MF: The production of specific subjectivities has always been a key concern in my research. In the book, I discuss temporary urbanism not only as a practice, but as introducing a more profound transformation in subjectivities, imaginaries and horizons for action. I think that the pop-up subjects imagined by the logics of neoliberal and austerity urbanism present many overlaps with the normative templates of on-demand workers in the networked and gig economy (or “gigification” of many economic activities through zero hour and flexible contracts) and of entrepreneurial, nomadic and flexible city dwellers, uprooted and uprootable as needed/desired. To answer your question, the tension is, to me, less about ideals and pragmatism on an individual level and more about the extent to which temporary space practitioners and users can resist such mechanisms of subjectivation by counterposing other values, such as commitment to a neighbourhood over time, as in Studio at the Elephant, or commitment to maintaining a network of practitioners, as in ]Performance Space[. There is a dimension of radical emplacement there which is both materially and ideologically hard to pursue without engaging in more antagonistic politics.

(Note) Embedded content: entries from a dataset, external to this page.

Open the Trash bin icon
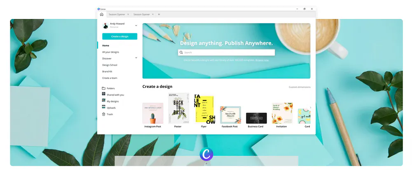This screenshot has width=412, height=170. pyautogui.click(x=104, y=114)
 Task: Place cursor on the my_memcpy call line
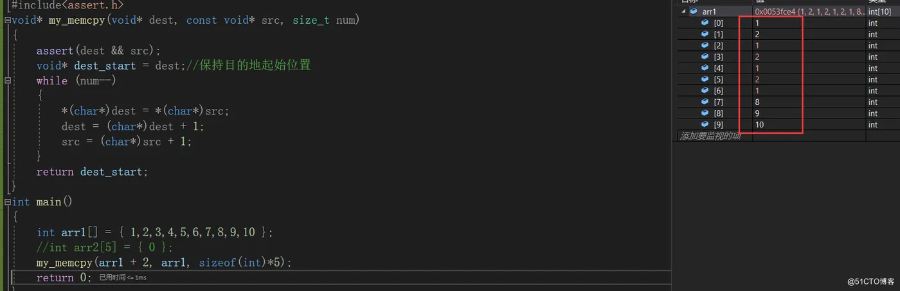click(x=164, y=263)
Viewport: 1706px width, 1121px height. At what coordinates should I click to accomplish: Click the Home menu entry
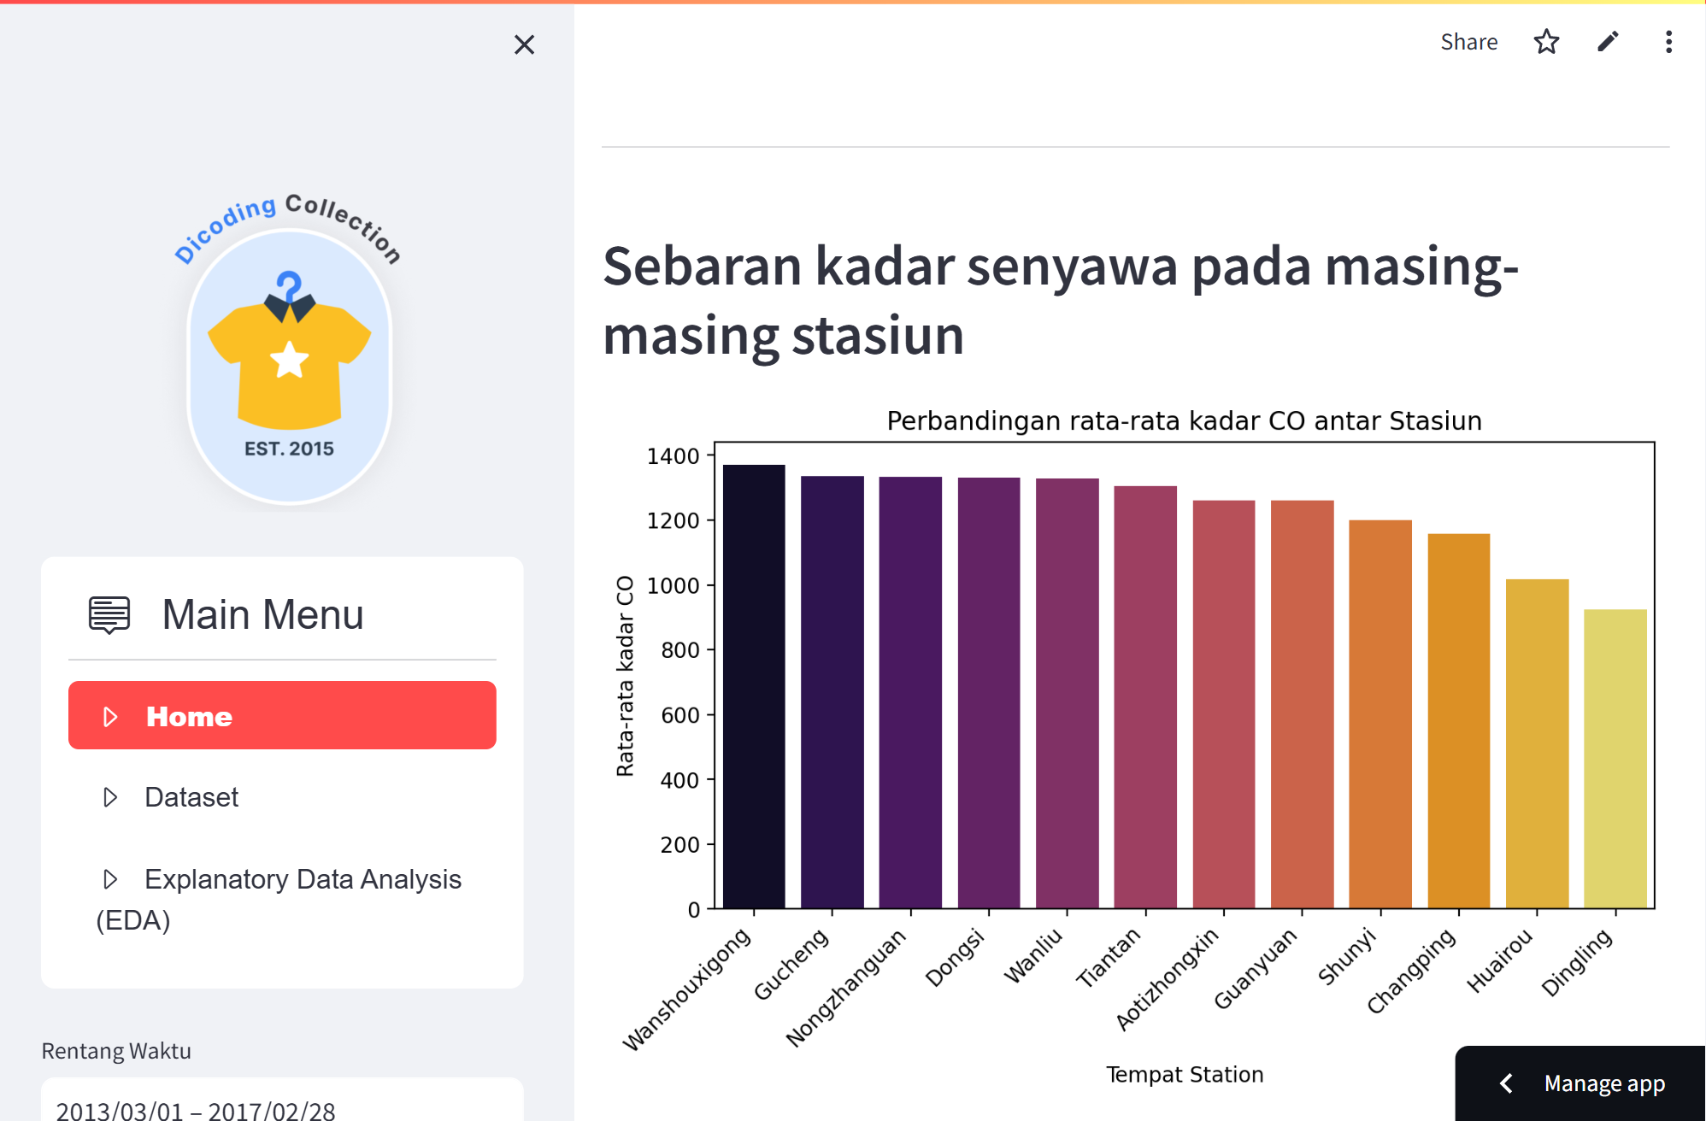tap(190, 716)
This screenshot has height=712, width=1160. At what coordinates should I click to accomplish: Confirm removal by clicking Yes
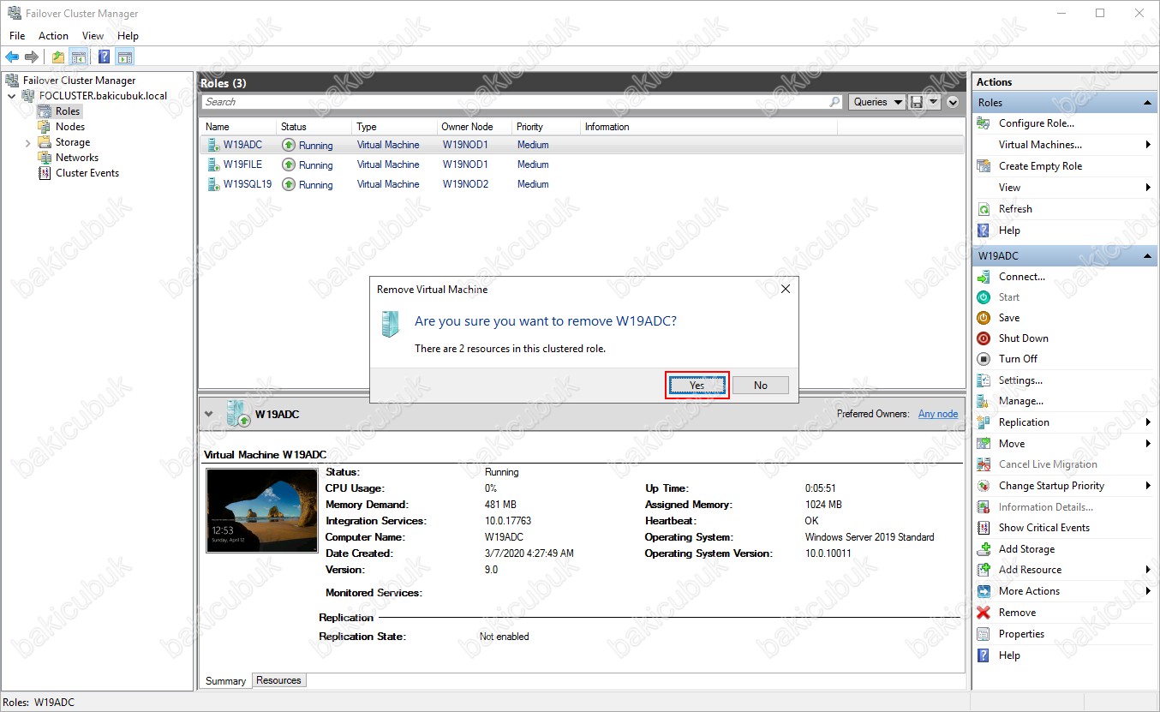(697, 386)
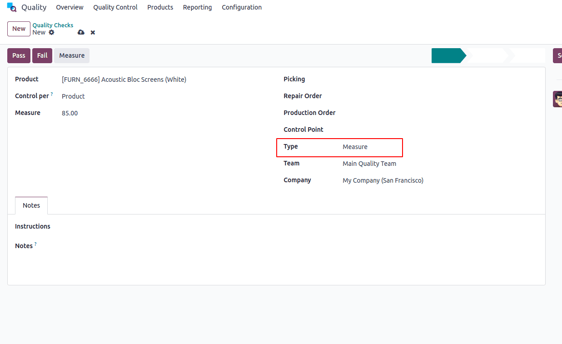Open the Configuration menu
This screenshot has width=562, height=344.
[242, 7]
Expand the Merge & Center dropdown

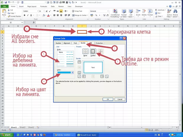click(x=88, y=15)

EH: In thinking about our books together I was interested in the relationship between temporary use and entrepreneurialism. Firstly, I’d like to hear your ideas on how temporary use might have changed meanings of work. Secondly, I’m curious about the relationship between the temporary space users you spoke to who were doing community orientated projects and those who were doing something more straightforwardly entrepreneurial. Was there any conflict or tension between users with these different agendas?
MF: I actually think that it is the change in cultures and meanings of work that has paved the way for the contemporary incarnation of temporary use! The values of entrepreneurialism are clearly key to temporary urban practices, and this is something that your case studies such as Secret Cinema and supper clubs show too. In terms of difference, in my research on artistic and cultural projects, I often found that the boundary between entrepreneurial and community-oriented projects is not so clearly delineated. This has to do with degrees of professionalisation of practitioners, and can shift over time as people and projects gain recognition or become more institutionalised. In the UK after 2008, the lines were further blurred with the establishment of policies and cultures of “social entrepreneurship” and “community interest companies,” rebranded under the Big Society’s promotion of voluntarism and civic enterprise. The very language we use to describe these different and potentially alternative agendas needs to be rethought, I think.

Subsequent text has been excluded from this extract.